Syracuse University Libraries’ Special Collections Research Center’s (SCRC) new exhibition titled “A Love Supreme: Black Cultural Expression and Political Activism of the 1960s and 1970s” (A Love Supreme) will be opening on January 19, 2023 and will run through July 2023. The exhibition will be on display on the 6th floor of Bird Library. A Love Supreme reimagines the Black Power and the Black Arts Movements by intentionally unmuting a multitude of Black writers, leaders and artists from SCRC’s manuscript and archival collections as well as the rare book and printed materials collection. The exhibition will open with a reception on Thursday, January 19 at 4:30 p.m. Those interested in attending should register via email to libevent@syr.edu.
Curated as a snapshot into the Black Arts and Black Power Movements, materials within this exhibition expand dominant narratives of Black pride, love, strength, philosophy and power. On display are chapbooks from prominent Black publishing houses, such as Broadside Press and Third World Press, as well as a diverse selection of journals and periodicals from various creators from the period. Also featured are works produced by both well and little-known Black visual artists such as Emory Douglas, Masood Ali-Wilbert Warren, Carole Byard and the young students of Black nationalist educators. This exhibition and its call to A Love Supreme, the title of John Coltrane’s 1964 groundbreaking album, amplifies the intimacy of Black community, their visions of liberation, and their expressions of supreme, everyday love.
The Black Arts Movement of the 1960s and 1970s, coined by scholar of African American theatre, cultural critic, and playwright Larry Neal, was the “aesthetic and spiritual sister” of the Black Power Movement. The creators and activists of the Movement understood that political activism and cultural expression were inseparable. They drew in equal parts from the teachings of Black nationalist leaders like el-Hajj Malik el-Shabazz (Malcolm X) and from the improvisational performance of Black free-jazz musicians like John Coltrane. Black identity was reclaimed, recentered and reaffirmed inside writing, theater, music, education, visual art and more. A politic in and of itself, Blackness became a source of pride, power, philosophy and love that Black communities utilized to forge new pathways toward liberation.
The exhibition is co-curated by Caroline Charles, SCRC Curatorial Assistant and PhD candidate in English, and Jessica Terry-Elliott, SCRC Curatorial Assistant and PhD candidate in History, in collaboration with SCRC staff.
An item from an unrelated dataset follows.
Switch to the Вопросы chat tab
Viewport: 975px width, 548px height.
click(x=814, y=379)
The Syracuse University Library Associates have sponsored portions of the physical exhibition.
“This exhibition, A Love Supreme, is named after the mantra Coltrane repeats nineteen times throughout his landmark jazz-suite of the same title. Our own call to A Love Supreme is dedicated to the Black People who have been fighting, creating, living and improvising since our arrival in this hemisphere,” said co-curators Charles and Terry-Elliott. “Curating A Love Supreme has been a collaborative improvisation. While being attentive to our respective training in English and History, we embraced an interdisciplinary spirit of collaboration, honoring the collaborative improvisation of the Black Arts Movement. Historically, institutional archives have ensured the preservation of white supremacy. A Love Supreme recognizes that archives hold incredible potential for reorienting us toward social justice.”
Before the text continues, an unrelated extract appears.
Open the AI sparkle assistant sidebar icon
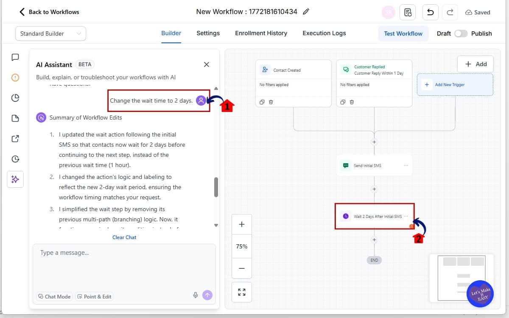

About Special Collections Research Center (SCRC) and Syracuse University Libraries:
Syracuse University Libraries’ Special Collections Research Center collects, preserves and provides access to materials that document the history of Syracuse University and our global society, including rare printed materials, original manuscripts, photographs, artworks, audio and moving image recordings, University records and more. Collection areas include activism and social reform, radicalism in the arts, architecture and industrial design, photography, the history of recorded sound and more. Located on the 6th floor of Bird Library, the SCRC is a vibrant research and learning environment for Syracuse University students, faculty and the broader scholarly community, providing access to world-renowned rare and archival collections and expert guidance in their use to facilitate personal discovery and the creation of new knowledge.